WORK ITEM >> Starting at the line that contains "The width and", write out every line through the end of the records below exactly as it appears, and leave out all pictures.

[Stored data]
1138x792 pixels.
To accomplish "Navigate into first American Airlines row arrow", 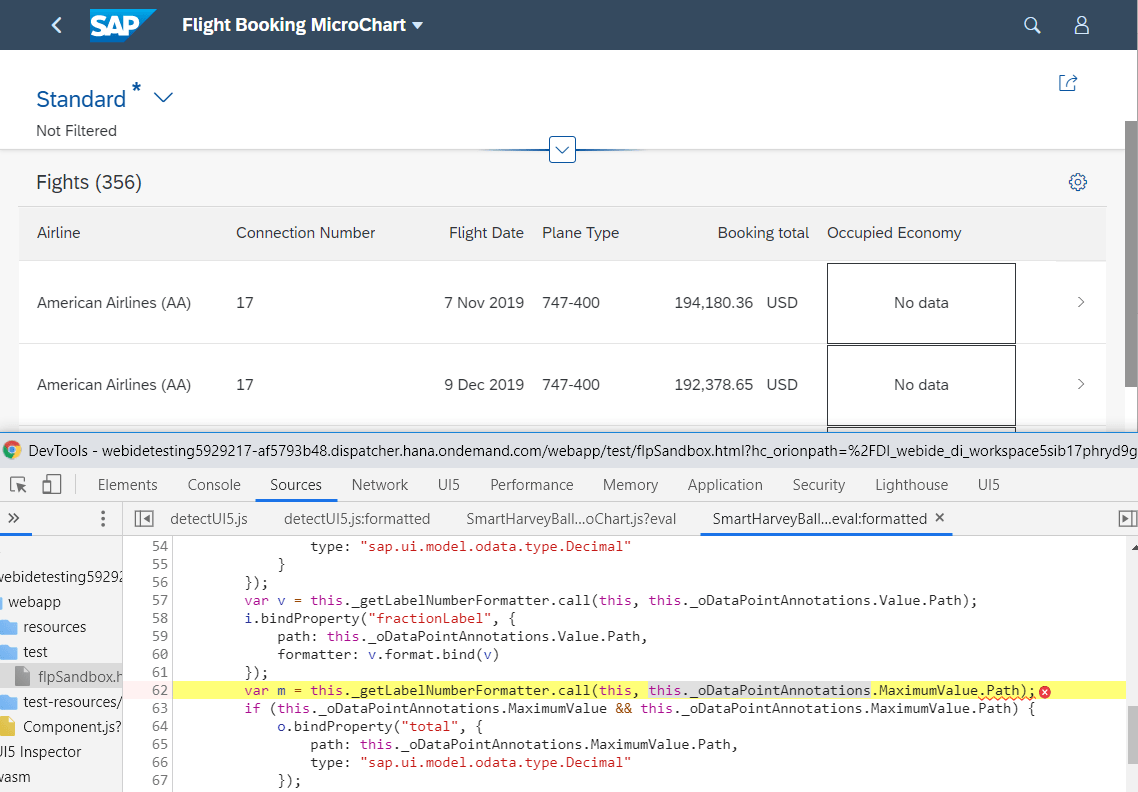I will pyautogui.click(x=1080, y=302).
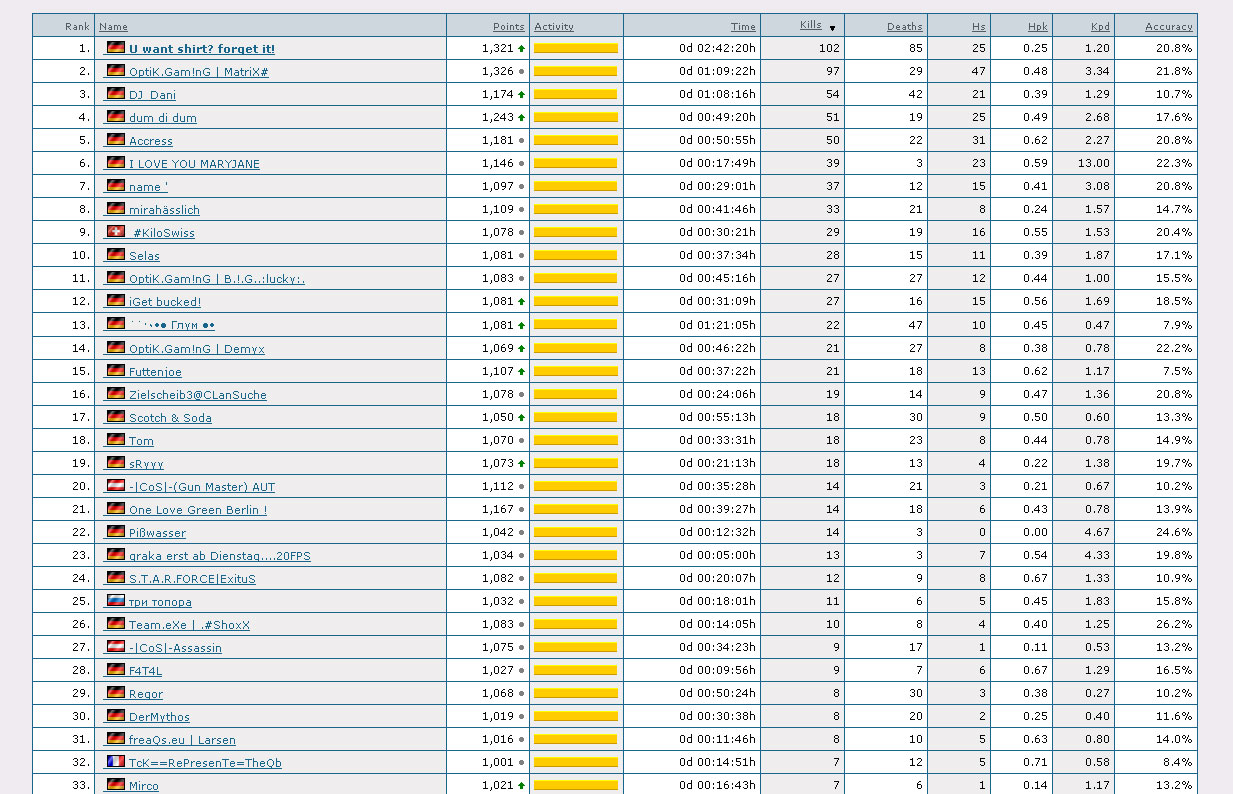
Task: Sort the table by Accuracy header
Action: (1168, 27)
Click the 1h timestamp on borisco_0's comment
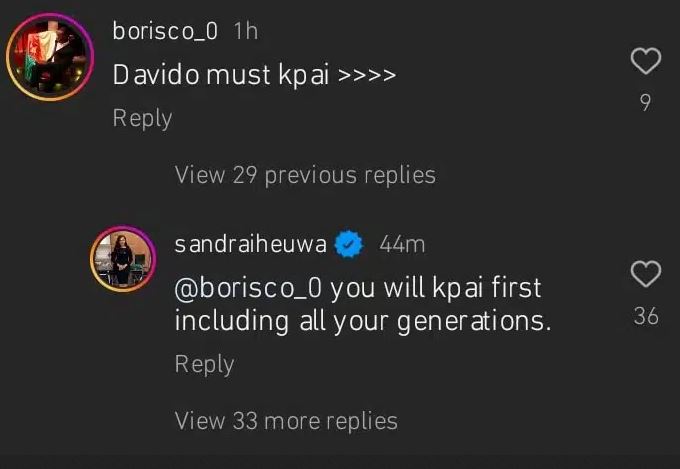 tap(245, 31)
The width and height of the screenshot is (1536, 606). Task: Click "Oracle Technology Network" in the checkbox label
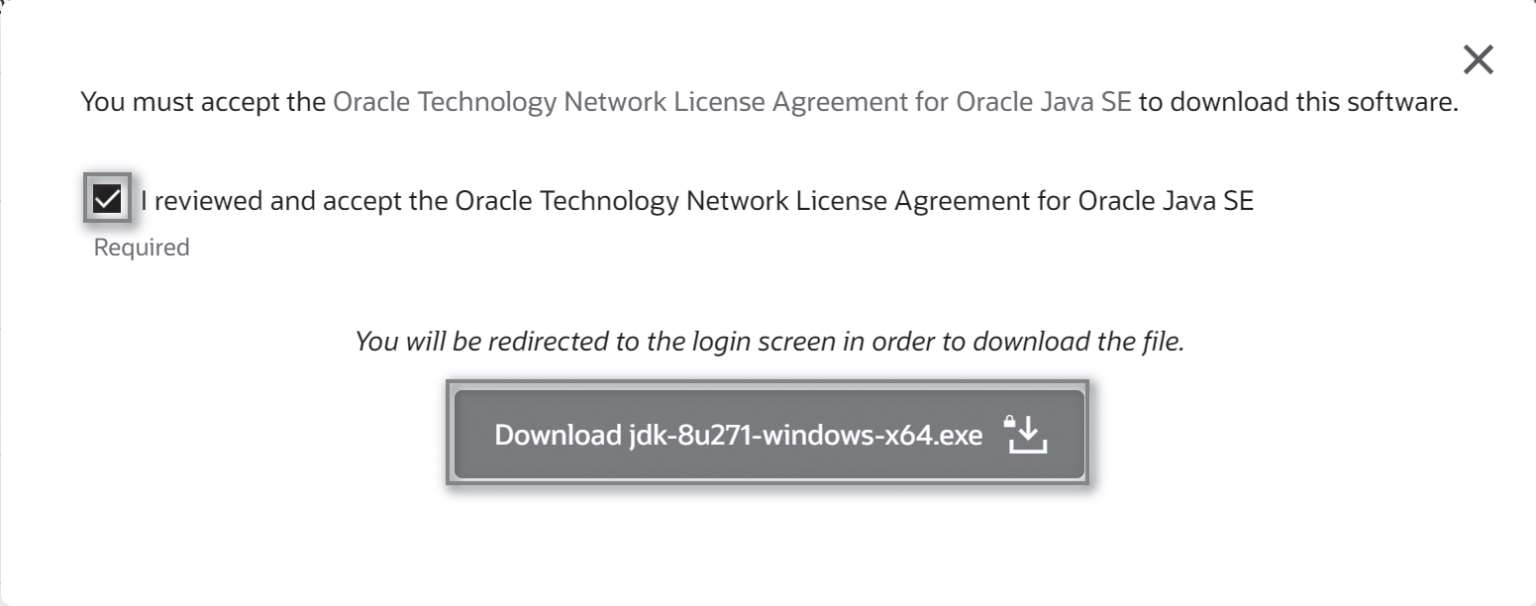point(617,201)

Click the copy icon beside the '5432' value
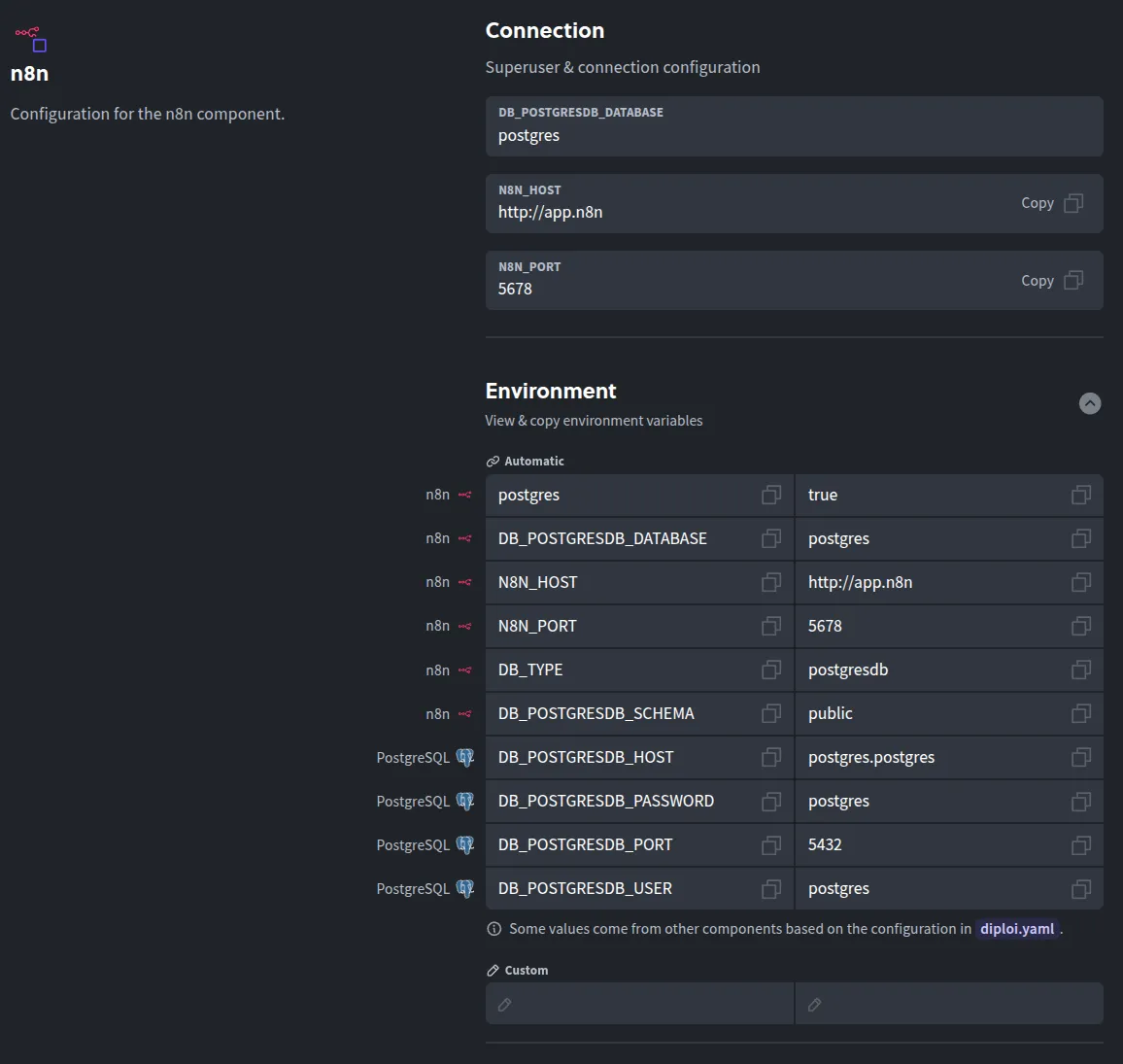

TASK RESPONSE >>
The width and height of the screenshot is (1536, 606). Task: Click "Oracle Technology Network" in the checkbox label
point(617,201)

Click the copy icon beside the '5432' value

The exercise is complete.